Directions for this task: Reply with nothing but how many lines in the entries below include "account".

Source material:
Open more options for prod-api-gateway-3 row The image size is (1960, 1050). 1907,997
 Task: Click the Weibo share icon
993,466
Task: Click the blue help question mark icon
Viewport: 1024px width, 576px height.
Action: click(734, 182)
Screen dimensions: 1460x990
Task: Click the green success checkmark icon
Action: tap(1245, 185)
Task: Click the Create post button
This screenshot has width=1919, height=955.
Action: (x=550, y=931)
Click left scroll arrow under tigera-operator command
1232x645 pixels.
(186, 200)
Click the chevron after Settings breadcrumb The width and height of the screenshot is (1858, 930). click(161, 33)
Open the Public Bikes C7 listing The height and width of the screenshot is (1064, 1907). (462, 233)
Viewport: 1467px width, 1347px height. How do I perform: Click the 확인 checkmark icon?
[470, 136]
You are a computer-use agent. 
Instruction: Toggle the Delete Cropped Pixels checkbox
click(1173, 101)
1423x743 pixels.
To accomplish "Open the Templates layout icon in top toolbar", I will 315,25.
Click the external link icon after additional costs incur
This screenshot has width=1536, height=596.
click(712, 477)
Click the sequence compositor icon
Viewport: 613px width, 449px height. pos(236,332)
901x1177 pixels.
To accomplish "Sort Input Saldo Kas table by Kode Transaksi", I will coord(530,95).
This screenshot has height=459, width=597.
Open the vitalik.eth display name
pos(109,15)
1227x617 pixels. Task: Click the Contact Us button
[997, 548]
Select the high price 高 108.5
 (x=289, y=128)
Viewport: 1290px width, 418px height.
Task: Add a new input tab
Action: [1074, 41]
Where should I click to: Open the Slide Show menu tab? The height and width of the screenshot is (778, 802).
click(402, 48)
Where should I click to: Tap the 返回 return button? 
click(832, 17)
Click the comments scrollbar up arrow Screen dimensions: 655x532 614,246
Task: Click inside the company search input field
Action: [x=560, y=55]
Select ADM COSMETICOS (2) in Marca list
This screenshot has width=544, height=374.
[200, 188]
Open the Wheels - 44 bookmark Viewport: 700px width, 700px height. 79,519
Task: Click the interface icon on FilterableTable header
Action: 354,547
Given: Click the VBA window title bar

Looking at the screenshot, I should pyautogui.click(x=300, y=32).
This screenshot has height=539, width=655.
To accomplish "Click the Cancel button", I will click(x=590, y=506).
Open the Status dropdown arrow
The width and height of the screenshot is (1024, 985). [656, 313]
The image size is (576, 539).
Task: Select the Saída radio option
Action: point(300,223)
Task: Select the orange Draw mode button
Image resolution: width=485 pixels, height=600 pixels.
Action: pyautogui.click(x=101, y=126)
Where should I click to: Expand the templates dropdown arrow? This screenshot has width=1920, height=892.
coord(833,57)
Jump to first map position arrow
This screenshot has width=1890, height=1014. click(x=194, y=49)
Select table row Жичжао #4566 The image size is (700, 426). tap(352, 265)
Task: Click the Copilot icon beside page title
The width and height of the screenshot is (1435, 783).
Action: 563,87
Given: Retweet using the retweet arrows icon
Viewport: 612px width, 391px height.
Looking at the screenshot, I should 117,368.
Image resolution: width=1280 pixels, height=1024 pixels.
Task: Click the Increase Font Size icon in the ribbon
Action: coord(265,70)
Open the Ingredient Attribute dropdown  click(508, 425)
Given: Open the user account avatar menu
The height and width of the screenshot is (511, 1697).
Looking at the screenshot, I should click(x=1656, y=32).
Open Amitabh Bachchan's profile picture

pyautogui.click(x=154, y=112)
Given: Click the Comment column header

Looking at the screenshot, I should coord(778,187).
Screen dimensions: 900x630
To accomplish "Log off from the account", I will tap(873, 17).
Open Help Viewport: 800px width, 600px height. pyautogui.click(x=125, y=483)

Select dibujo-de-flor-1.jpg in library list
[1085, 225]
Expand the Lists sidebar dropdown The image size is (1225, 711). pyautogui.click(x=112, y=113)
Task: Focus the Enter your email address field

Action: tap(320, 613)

Task result: 2